Question
Delta Products has determined the following costs: Order processing (per order) $ 6 Additional handling costs if order marked rush (per order) $ 11 Customer
Delta Products has determined the following costs:
Order processing (per order) | $ | 6 | |
Additional handling costs if order marked rush (per order) | $ | 11 | |
Customer service calls (per call) | $ | 12 | |
Relationship management costs (per customer per year) | $ | 3,580 |
In addition to these costs, product costs amount to 83 percent of sales. In the prior year, Delta had the following experience with one of its customers, Johnson Brands:
Sales | $54,400 | |
Number of orders | 260 | |
Percent of orders marked rush | 70% | |
Calls to customer service | 164 |
For the coming year, Delta Products has told Johnson Brands that it will be switched to an activity-based pricing system or it will be dropped as a customer.

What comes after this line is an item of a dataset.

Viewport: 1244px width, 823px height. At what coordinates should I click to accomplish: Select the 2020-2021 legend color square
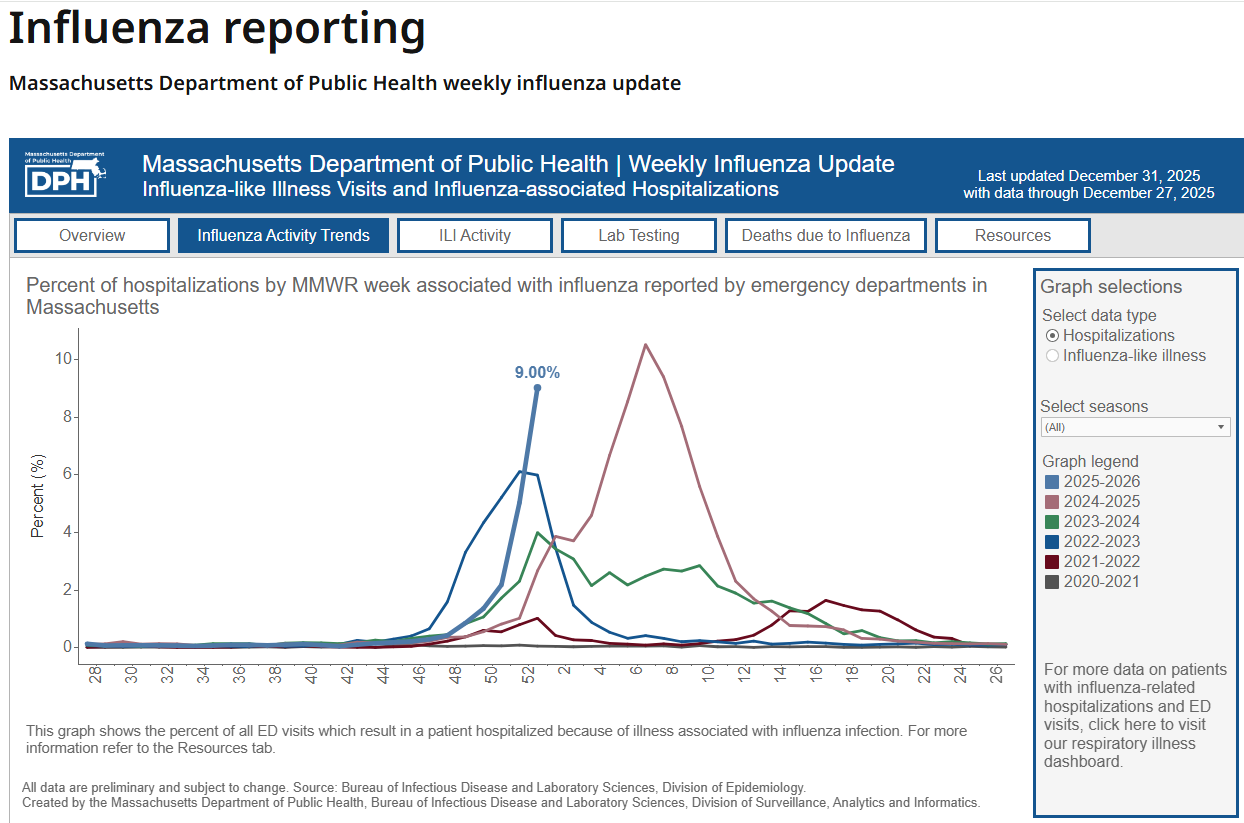coord(1051,581)
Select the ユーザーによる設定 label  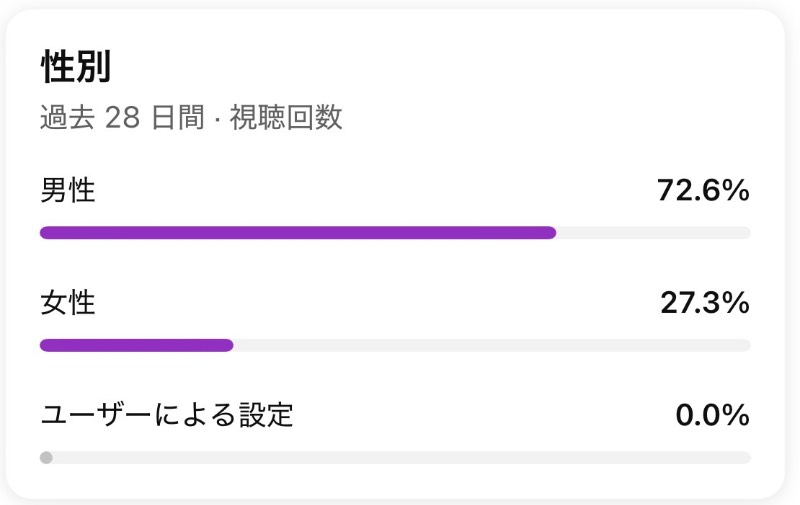click(167, 415)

In addition to regular prices, Johnson will be required to pay:
Order processing (per order) | $ | 8 | ||
Additional handling costs if order marked rush (per order) | $ | 13 | ||
Customer service calls (per call) | $ | 18 |
Calculate the profitability of the Johnson Brands account if activity is the same as in the prior year. (Enter loss using either a negative sign preceding the number e.g. -45 or parentheses e.g. (45).)